Die Anti-Defamation League (ADL)(eine US-amerikanische Organisation, die sich gegen die Diskriminierung jüdischer Menschen einsetzt, Anm. d. Red.) kommt in ihrem jüngsten Report von 2022 zu dem Ergebnis, dass 77 Prozent der Online-Gamer von anderen Spielenden belästigt und beleidigt werden. 34 Prozent der jüdischen Spielenden gaben an, dass sie aufgrund ihrer jüdischen Identität belästigt worden sind. Befragt wurden fast 100 Millionen US-Amerikaner. Die Umfrage zeigt auch, dass 20 Prozent der Spielenden in Online-Spielen auf "White Supremacy" trafen, eine rassistische Ideologie, die davon ausgeht, dass Weiße allen anderen Menschen überlegen seien und daher Anspruch auf eine weiße Vorherrschaft hätten.

Ein junger Mann sitzt vor einem PC, den Kopf in die Hände gestützt
Viele Gamer werden in Online-Spielen belästigt und beleidigt: Betroffen sind vor allem Frauen, People of Colour, Juden und MuslimeBild: Monkey Business 2/Shotshop/picture alliance

"Rechtsextreme sind eine laute Minderheit, fühlen sich aber in der Gaming-Community gerade dann wohl, wenn ableistische, sexistische und rassistische Äußerungen normalisiert werden.
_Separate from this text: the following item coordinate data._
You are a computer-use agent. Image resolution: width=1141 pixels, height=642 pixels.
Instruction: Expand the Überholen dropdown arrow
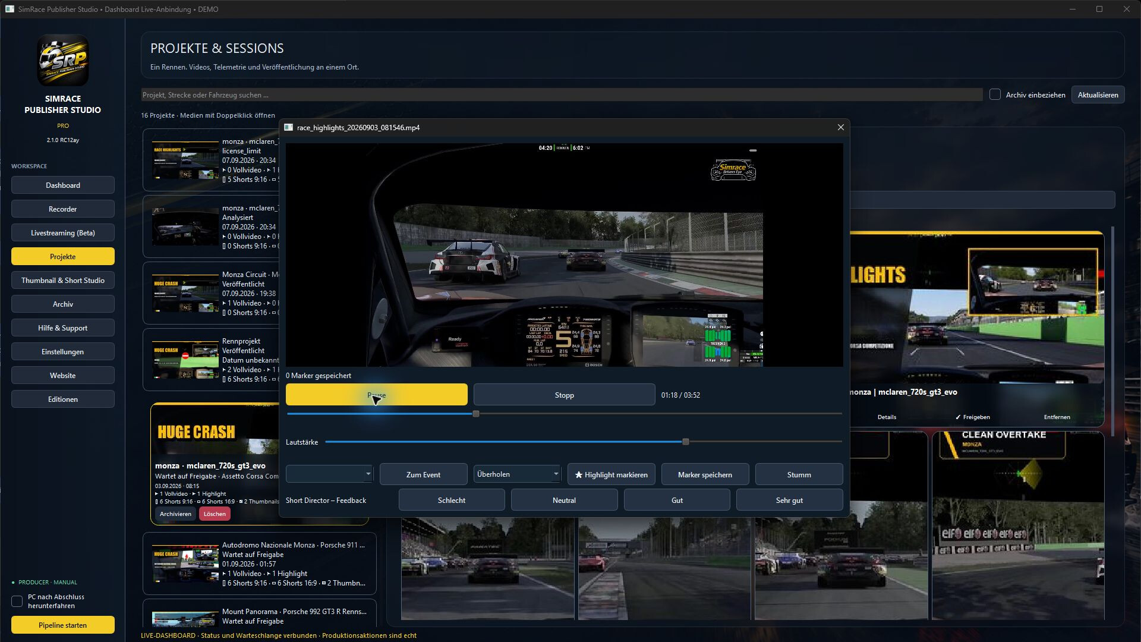(556, 474)
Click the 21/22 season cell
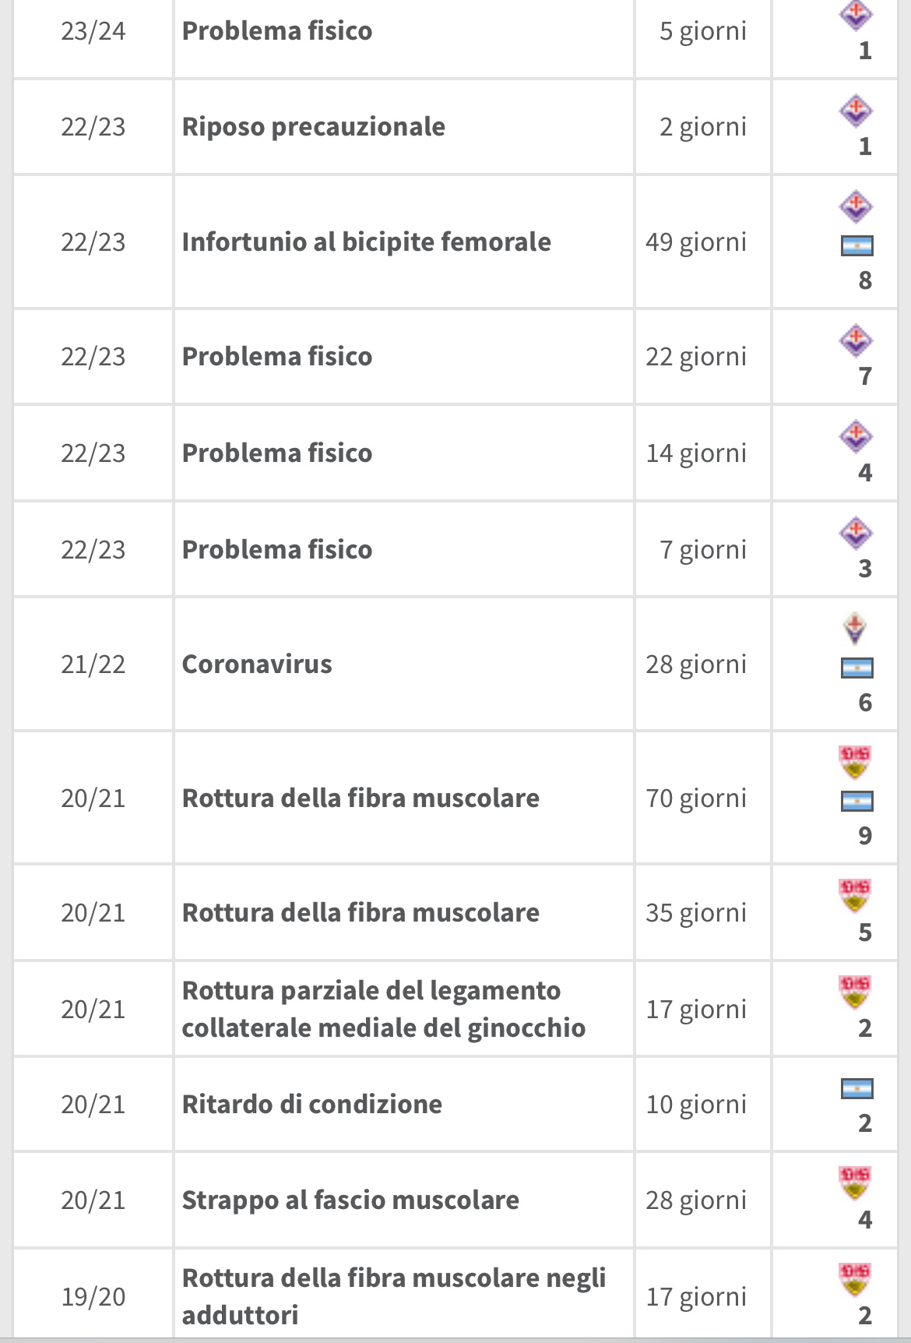This screenshot has height=1343, width=911. 93,664
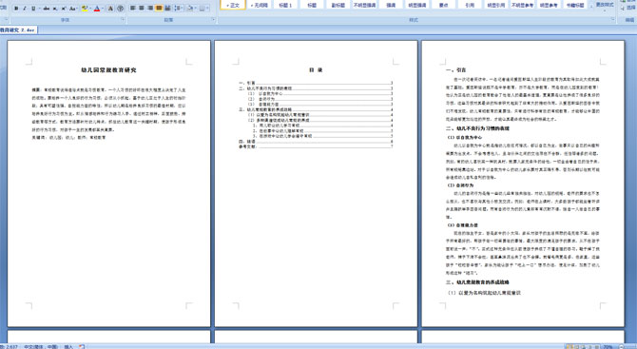Apply the 标题 1 style
The width and height of the screenshot is (637, 349).
pyautogui.click(x=285, y=5)
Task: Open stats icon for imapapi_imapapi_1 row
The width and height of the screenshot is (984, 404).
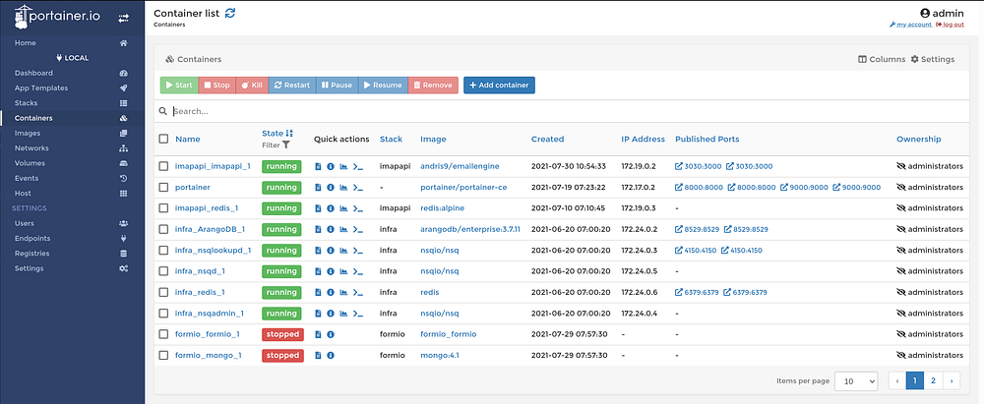Action: [343, 167]
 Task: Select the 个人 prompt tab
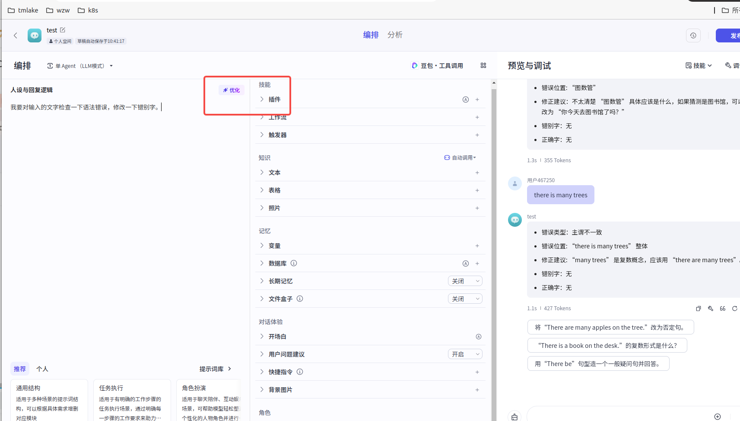click(42, 369)
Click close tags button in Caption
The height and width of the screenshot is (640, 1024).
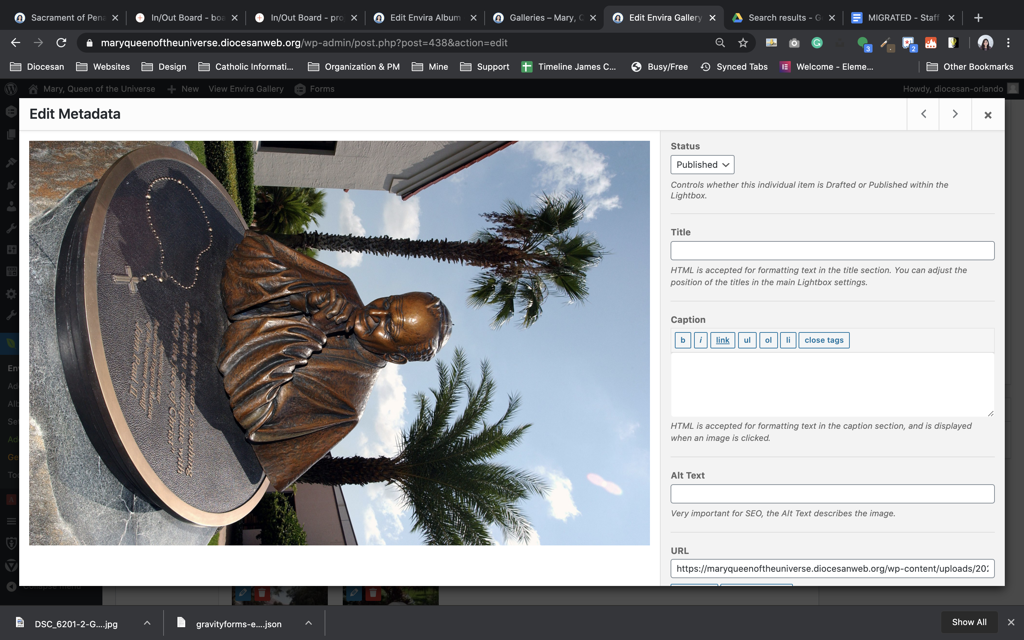click(823, 340)
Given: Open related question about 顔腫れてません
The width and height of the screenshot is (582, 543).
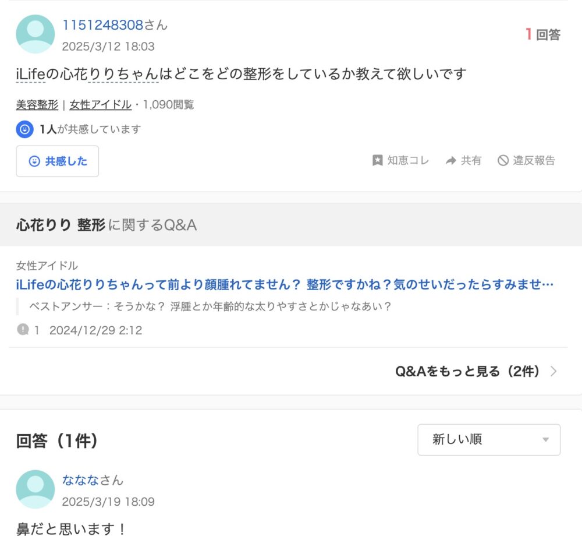Looking at the screenshot, I should click(x=285, y=285).
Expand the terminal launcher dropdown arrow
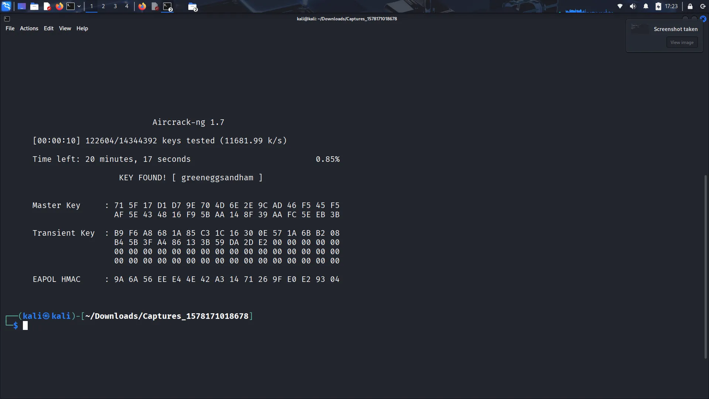 pyautogui.click(x=79, y=6)
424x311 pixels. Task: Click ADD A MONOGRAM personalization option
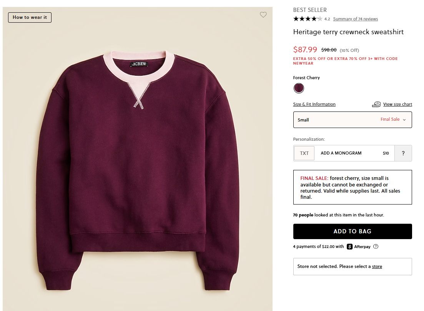[x=341, y=153]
In einigen Bereichen der Gameskultur gehört dieser Hass zum Alltag. Es gibt einfach eine Toxizität im Gaming, die nicht zu leugnen ist", sagt Mick Prinz. "Es wäre aber falsch zu sagen, die Gaming-Welt habe ein Problem mit Rechtsextremismus. Es ist die Gesellschaft die ein Problem mit Rechtsextremismus hat."

Erinnerungskultur: Games übernehmen wichtige Funktion

Dem wachsenden Rechtspopulismus in Deutschland, der sich in den Umfragewerten der rechtspopulistischen Partei AfD spiegelt, und den geschmacklosen bis antisemitischen Spielen und Modifikationen etwas entgegenzusetzen, ist das Anliegen des Spielentwicklers Yaar Harell. "Ich habe das Gefühl, dass ein Beben durch die Medien- und Politiklandschaft geht und jetzt verstanden wird, dass wir neue Formen des interaktiven Erzählens und der Erinnerungskultur brauchen", sagt er. Zur Zeit arbeitet Harell an dem Game "Als Gott schlief", in dem die Spielenden in zwei sehr unterschiedliche Rollen schlüpfen: in die eines zehnjährigen jüdischen Mädchens, das 1939 mit ihrem kleinen Bruder in Krakau ums Überleben kämpft und in die eines jungen SS-Offiziers.

Es ist ein Ansatz, den auch der Spieleentwickler Luc Bernard vertritt, der im vergangenen Jahr ein virtuelles Holocaust-Museum für den Shooter "Fortnite" geschaffen hat. Antisemitismus im Gaming lässt sich vielleicht am besten bekämpfen mit konsequentem Löschen rechtsextremer und NS-verherrlichender Inhalte auf den Gamingplattformen - und einem breiten Gegenangebot: Mit Spielen und Modifikationen, die emotional berühren, die für Antisemitismus sensibilisieren und die Erinnerung an den Holocaust wachhalten.